## To do
Count how many lines of the data below contain the string "agent"; the reply should be that number alone.
***
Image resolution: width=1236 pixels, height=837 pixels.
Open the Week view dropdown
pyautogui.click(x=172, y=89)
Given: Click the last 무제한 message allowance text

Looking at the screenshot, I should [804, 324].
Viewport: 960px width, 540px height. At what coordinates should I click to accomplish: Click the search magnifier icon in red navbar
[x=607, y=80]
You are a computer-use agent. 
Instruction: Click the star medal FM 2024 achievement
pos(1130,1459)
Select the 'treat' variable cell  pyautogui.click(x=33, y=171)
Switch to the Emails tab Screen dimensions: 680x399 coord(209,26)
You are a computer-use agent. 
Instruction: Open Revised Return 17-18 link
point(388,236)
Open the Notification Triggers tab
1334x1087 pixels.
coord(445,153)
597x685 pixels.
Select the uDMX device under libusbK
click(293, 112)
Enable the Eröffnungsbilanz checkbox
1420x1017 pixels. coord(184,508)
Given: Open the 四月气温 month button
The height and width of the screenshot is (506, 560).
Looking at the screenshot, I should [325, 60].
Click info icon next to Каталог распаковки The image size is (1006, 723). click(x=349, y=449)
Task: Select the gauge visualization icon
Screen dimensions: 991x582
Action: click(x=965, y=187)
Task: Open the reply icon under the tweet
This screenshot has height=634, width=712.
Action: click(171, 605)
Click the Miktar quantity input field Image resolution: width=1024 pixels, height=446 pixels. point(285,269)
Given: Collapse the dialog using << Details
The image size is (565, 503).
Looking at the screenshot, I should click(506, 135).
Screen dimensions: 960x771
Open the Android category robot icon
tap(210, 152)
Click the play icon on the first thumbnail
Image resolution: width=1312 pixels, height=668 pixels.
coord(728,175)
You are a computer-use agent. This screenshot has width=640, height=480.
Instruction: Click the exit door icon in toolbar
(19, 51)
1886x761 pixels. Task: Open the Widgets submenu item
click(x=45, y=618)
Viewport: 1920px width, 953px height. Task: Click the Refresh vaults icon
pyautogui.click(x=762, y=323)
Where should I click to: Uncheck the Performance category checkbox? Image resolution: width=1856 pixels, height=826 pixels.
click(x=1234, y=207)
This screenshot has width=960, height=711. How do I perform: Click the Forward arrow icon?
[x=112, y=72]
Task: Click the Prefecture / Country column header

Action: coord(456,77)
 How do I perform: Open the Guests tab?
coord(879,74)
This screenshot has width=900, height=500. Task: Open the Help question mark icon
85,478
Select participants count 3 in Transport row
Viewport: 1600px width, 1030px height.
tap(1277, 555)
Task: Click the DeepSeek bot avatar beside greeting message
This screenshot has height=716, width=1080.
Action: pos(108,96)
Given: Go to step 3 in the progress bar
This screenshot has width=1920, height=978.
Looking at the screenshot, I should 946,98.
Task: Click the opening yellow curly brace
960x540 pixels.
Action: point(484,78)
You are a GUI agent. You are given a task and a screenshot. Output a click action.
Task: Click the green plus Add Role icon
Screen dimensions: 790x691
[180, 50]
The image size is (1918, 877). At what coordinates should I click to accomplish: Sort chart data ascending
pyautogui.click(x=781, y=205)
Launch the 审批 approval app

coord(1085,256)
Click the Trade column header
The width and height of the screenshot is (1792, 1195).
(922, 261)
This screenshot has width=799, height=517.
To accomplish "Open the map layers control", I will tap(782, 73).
***
## Your solution
4